▶ Exercise goal
How many lines in the records below contain the string "menu"? Reply with the number alone.

▶ Items
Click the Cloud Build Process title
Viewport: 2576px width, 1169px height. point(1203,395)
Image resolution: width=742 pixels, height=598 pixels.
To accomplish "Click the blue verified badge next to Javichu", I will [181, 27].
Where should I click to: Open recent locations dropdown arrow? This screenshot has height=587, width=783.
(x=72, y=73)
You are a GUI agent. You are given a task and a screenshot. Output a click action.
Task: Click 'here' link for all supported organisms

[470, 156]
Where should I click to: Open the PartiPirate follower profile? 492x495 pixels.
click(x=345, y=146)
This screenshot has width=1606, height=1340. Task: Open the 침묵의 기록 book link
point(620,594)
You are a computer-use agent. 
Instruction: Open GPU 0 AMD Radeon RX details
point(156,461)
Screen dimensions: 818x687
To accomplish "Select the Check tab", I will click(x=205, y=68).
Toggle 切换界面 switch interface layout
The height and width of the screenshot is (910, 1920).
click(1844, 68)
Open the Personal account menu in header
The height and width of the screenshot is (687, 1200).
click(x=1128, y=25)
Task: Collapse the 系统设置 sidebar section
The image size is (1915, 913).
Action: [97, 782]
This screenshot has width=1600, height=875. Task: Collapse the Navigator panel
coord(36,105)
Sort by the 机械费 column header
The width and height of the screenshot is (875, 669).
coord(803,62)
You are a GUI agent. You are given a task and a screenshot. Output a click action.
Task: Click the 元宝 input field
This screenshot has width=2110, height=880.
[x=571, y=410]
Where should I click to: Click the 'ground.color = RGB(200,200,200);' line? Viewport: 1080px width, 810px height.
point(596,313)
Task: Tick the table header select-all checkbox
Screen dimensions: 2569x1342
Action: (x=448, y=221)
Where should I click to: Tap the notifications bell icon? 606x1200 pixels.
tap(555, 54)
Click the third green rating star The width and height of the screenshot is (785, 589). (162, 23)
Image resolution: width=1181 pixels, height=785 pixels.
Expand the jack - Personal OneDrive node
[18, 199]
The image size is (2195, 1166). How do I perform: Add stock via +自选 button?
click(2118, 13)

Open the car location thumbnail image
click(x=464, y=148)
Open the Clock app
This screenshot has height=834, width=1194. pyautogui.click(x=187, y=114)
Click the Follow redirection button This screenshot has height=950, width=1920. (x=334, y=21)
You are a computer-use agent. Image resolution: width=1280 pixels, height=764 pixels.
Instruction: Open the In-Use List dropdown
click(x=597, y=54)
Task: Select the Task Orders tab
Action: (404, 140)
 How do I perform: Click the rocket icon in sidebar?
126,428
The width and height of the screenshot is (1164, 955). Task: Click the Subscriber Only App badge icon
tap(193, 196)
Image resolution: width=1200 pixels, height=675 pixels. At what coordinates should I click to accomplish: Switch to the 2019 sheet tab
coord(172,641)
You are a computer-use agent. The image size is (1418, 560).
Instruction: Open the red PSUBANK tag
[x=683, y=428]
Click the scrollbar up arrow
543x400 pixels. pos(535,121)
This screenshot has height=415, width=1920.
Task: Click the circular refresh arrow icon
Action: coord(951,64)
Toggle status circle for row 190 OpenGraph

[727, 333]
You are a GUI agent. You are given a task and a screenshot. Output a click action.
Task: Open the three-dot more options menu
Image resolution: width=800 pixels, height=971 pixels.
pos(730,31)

▶ Full response
2